For if there be first a willing mind, it is accepted according to that a man hath, and not according to that he hath not.
(2 Corinthians 8:12, KJV)
We all found out way to the medical ward at Riverside General Hospital in Riverside, California. We were second-year students, feeling both proud and awkward in our barely used white coats. Nurses directed us to a small conference room containing a blackboard, an x-ray view box, chairs, and a slight old man with a thin mustache and a carefully pressed, but not new, suit.
He greeted us, speaking carefully and softly. “I’m Dr. Macpherson,” he said; but his name held little significance to us then, since he was long retired. “Today,” he said, “we will be learning to examine the chest. God has given us special senses and powers of observation and intelligence to interpret the information that we acquire through a careful examination. Let us pray that He guides us in learning and applying these skills.”

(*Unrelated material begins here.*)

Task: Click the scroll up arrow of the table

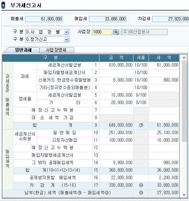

He then led us from the conference room to a patient’s bedside. He quietly introduced us to the patient, who, it soon became obvious, he had previously befriended. He then took a stethoscope from his coat pocket and carefully auscultated the chest—demonstrating to us the proper techniques of listening, using the bell and diaphragm. Having obtained the patient’s permission, he asked each of us to listen and then describe what we had heard: rales. He then inquired if we heard sounds in all parts of the chest. Most of us were so focused on listening for sounds that we missed their absence.
He redirected us to a lung base so that we could listen again for absent sounds. With percussion, he outlined the area of dullness and then outlined it with colored marker. He percussed the contralateral chest and marked the diaphragm for comparison. He asked us to remember these markings, then thanked the patient for his kind assistance in teaching the young doctors, and led us back to the conference room. Have he pulled chest x-rays from their folder, placed them on the view box, and then pointed out to us the patient’s basilar effusion and pulmonary congestion.
That afternoon, we discovered our professor had carefully selected and befriended several patients with different pathologies, reviewed each chart, examined each x-ray, and examined each patient in preparation for our instruction and his direction and refinement of our clumsy first attempts at chest examination. Dr. Macpherson allowed us each to feel that we were becoming skilled in physical diagnosis. Now, after many years as a medical school professor, I can appreciate the hours he spent preparing the patients, and organizing the medical records and the x-ray studies for this most memorable moment of instruction.
Walter E. Macpherson, LLUSM class of 1924, demonstrated that God has given us His gifts for helping our patients. He exemplified the highest ideals of medical education in their most elegant form. I often remember that particular day when I’m teaching medical students and house staff, and I pray that I can teach them as clearly and as well as Dr. Macpherson.